_WHAT YOU HAVE TO DO_: Exactly as written, transcribe each record below.

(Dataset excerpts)

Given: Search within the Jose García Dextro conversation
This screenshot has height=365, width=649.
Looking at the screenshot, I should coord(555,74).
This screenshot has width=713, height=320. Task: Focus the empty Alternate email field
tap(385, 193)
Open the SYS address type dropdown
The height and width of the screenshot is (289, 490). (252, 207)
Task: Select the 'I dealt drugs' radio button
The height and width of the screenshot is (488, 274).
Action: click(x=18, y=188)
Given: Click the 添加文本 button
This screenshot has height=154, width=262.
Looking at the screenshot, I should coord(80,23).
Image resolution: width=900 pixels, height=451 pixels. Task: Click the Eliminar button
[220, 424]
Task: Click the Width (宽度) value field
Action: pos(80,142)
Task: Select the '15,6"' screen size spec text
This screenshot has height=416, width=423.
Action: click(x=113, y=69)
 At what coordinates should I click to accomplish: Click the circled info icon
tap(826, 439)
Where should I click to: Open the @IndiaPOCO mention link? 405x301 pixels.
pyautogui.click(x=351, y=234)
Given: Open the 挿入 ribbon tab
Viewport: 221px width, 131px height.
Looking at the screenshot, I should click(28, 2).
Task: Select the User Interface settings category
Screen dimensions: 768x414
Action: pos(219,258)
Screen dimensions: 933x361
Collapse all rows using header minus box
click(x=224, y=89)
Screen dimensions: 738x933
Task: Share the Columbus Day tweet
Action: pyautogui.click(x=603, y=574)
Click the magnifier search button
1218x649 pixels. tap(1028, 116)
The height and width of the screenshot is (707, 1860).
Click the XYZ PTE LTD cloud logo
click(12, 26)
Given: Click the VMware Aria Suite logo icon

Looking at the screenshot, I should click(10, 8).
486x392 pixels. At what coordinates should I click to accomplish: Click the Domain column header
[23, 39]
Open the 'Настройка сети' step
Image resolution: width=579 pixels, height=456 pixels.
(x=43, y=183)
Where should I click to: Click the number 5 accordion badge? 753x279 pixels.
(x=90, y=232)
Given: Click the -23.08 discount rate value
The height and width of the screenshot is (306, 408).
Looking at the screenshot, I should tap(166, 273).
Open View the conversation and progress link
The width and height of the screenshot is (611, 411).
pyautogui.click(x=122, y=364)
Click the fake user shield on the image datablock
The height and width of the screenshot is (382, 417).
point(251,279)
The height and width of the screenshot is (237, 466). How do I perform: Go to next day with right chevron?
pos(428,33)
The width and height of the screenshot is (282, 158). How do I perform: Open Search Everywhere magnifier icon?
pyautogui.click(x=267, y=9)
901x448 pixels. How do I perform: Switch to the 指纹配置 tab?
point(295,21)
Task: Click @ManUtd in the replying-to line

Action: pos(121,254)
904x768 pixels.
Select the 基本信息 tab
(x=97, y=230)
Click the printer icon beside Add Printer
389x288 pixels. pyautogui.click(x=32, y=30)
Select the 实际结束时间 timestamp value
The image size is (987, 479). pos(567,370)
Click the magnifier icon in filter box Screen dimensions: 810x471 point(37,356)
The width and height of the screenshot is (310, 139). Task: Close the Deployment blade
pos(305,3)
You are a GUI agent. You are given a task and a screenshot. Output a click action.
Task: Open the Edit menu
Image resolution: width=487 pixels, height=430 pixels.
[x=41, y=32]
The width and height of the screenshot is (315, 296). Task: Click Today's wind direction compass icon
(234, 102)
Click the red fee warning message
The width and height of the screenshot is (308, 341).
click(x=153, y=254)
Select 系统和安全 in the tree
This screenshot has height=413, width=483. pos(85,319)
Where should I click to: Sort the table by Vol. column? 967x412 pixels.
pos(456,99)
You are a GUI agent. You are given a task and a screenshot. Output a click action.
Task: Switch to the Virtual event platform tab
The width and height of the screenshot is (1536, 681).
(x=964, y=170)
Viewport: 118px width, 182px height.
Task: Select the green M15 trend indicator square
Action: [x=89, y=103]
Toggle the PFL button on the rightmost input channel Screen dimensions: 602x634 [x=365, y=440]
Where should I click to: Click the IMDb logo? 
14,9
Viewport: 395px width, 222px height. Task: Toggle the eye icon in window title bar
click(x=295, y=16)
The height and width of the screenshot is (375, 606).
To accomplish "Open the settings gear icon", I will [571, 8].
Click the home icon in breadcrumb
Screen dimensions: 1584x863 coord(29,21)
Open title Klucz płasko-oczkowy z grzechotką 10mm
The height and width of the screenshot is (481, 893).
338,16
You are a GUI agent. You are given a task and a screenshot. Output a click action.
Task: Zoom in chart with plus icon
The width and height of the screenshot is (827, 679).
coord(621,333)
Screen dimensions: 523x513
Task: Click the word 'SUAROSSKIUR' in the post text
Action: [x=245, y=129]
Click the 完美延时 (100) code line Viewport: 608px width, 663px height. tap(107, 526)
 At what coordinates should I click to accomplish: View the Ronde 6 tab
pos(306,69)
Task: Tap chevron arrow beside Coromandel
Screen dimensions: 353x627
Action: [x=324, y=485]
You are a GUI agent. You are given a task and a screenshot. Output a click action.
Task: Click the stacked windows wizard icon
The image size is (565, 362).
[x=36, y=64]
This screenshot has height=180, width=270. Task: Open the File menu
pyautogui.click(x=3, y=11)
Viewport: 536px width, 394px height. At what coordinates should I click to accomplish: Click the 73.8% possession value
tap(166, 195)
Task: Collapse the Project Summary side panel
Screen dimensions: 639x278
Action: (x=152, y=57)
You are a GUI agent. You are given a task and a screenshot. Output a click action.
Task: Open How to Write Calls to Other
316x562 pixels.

_RESULT OF THE TASK_:
Given: Search within the Jose García Dextro conversation
This screenshot has height=365, width=649.
Looking at the screenshot, I should coord(555,74).
This screenshot has width=713, height=320. Task: Focus the empty Alternate email field
tap(385, 193)
Open the SYS address type dropdown
The height and width of the screenshot is (289, 490). (252, 207)
Task: Select the 'I dealt drugs' radio button
The height and width of the screenshot is (488, 274).
Action: click(x=18, y=188)
Given: Click the 添加文本 button
This screenshot has height=154, width=262.
Looking at the screenshot, I should coord(80,23).
Image resolution: width=900 pixels, height=451 pixels. Task: Click the Eliminar button
[220, 424]
Task: Click the Width (宽度) value field
Action: pos(80,142)
Task: Select the '15,6"' screen size spec text
This screenshot has height=416, width=423.
Action: click(x=113, y=69)
 At what coordinates should I click to accomplish: Click the circled info icon
tap(826, 439)
Where should I click to: Open the @IndiaPOCO mention link? 405x301 pixels.
pyautogui.click(x=351, y=234)
Given: Open the 挿入 ribbon tab
Viewport: 221px width, 131px height.
Looking at the screenshot, I should click(28, 2).
Task: Select the User Interface settings category
Screen dimensions: 768x414
Action: pos(219,258)
Screen dimensions: 933x361
Collapse all rows using header minus box
click(x=224, y=89)
Screen dimensions: 738x933
Task: Share the Columbus Day tweet
Action: pyautogui.click(x=603, y=574)
Click the magnifier search button
1218x649 pixels. tap(1028, 116)
The height and width of the screenshot is (707, 1860).
Click the XYZ PTE LTD cloud logo
click(12, 26)
Given: Click the VMware Aria Suite logo icon

Looking at the screenshot, I should click(10, 8).
486x392 pixels. At what coordinates should I click to accomplish: Click the Domain column header
[23, 39]
Open the 'Настройка сети' step
Image resolution: width=579 pixels, height=456 pixels.
(x=43, y=183)
Where should I click to: Click the number 5 accordion badge? 753x279 pixels.
(x=90, y=232)
Given: Click the -23.08 discount rate value
The height and width of the screenshot is (306, 408).
Looking at the screenshot, I should tap(166, 273).
Open View the conversation and progress link
The width and height of the screenshot is (611, 411).
pyautogui.click(x=122, y=364)
Click the fake user shield on the image datablock
The height and width of the screenshot is (382, 417).
point(251,279)
The height and width of the screenshot is (237, 466). How do I perform: Go to next day with right chevron?
pos(428,33)
The width and height of the screenshot is (282, 158). How do I perform: Open Search Everywhere magnifier icon?
pyautogui.click(x=267, y=9)
901x448 pixels. How do I perform: Switch to the 指纹配置 tab?
point(295,21)
Task: Click @ManUtd in the replying-to line

Action: pos(121,254)
904x768 pixels.
Select the 基本信息 tab
(x=97, y=230)
Click the printer icon beside Add Printer
389x288 pixels. pyautogui.click(x=32, y=30)
Select the 实际结束时间 timestamp value
The image size is (987, 479). pos(567,370)
Click the magnifier icon in filter box Screen dimensions: 810x471 point(37,356)
The width and height of the screenshot is (310, 139). Task: Close the Deployment blade
pos(305,3)
You are a GUI agent. You are given a task and a screenshot. Output a click action.
Task: Open the Edit menu
Image resolution: width=487 pixels, height=430 pixels.
[x=41, y=32]
The width and height of the screenshot is (315, 296). Task: Click Today's wind direction compass icon
(234, 102)
Click the red fee warning message
The width and height of the screenshot is (308, 341).
click(x=153, y=254)
Select 系统和安全 in the tree
This screenshot has height=413, width=483. pos(85,319)
Where should I click to: Sort the table by Vol. column? 967x412 pixels.
pos(456,99)
You are a GUI agent. You are given a task and a screenshot. Output a click action.
Task: Switch to the Virtual event platform tab
The width and height of the screenshot is (1536, 681).
(x=964, y=170)
Viewport: 118px width, 182px height.
Task: Select the green M15 trend indicator square
Action: [x=89, y=103]
Toggle the PFL button on the rightmost input channel Screen dimensions: 602x634 [x=365, y=440]
Where should I click to: Click the IMDb logo? 
14,9
Viewport: 395px width, 222px height. Task: Toggle the eye icon in window title bar
click(x=295, y=16)
The height and width of the screenshot is (375, 606).
To accomplish "Open the settings gear icon", I will [571, 8].
Click the home icon in breadcrumb
Screen dimensions: 1584x863 coord(29,21)
Open title Klucz płasko-oczkowy z grzechotką 10mm
The height and width of the screenshot is (481, 893).
338,16
You are a GUI agent. You are given a task and a screenshot. Output a click action.
Task: Zoom in chart with plus icon
The width and height of the screenshot is (827, 679).
coord(621,333)
Screen dimensions: 523x513
Task: Click the word 'SUAROSSKIUR' in the post text
Action: [x=245, y=129]
Click the 完美延时 (100) code line Viewport: 608px width, 663px height. tap(107, 526)
 At what coordinates should I click to accomplish: View the Ronde 6 tab
pos(306,69)
Task: Tap chevron arrow beside Coromandel
Screen dimensions: 353x627
Action: [x=324, y=485]
You are a GUI agent. You are given a task and a screenshot. Output a click action.
Task: Click the stacked windows wizard icon
The image size is (565, 362).
[x=36, y=64]
This screenshot has height=180, width=270. Task: Open the File menu
pyautogui.click(x=3, y=11)
Viewport: 536px width, 394px height. At what coordinates should I click to accomplish: Click the 73.8% possession value
tap(166, 195)
Task: Collapse the Project Summary side panel
Screen dimensions: 639x278
Action: (x=152, y=57)
You are a GUI agent. You are given a task and a screenshot. Output a click action.
Task: Open How to Write Calls to Other
316x562 pixels.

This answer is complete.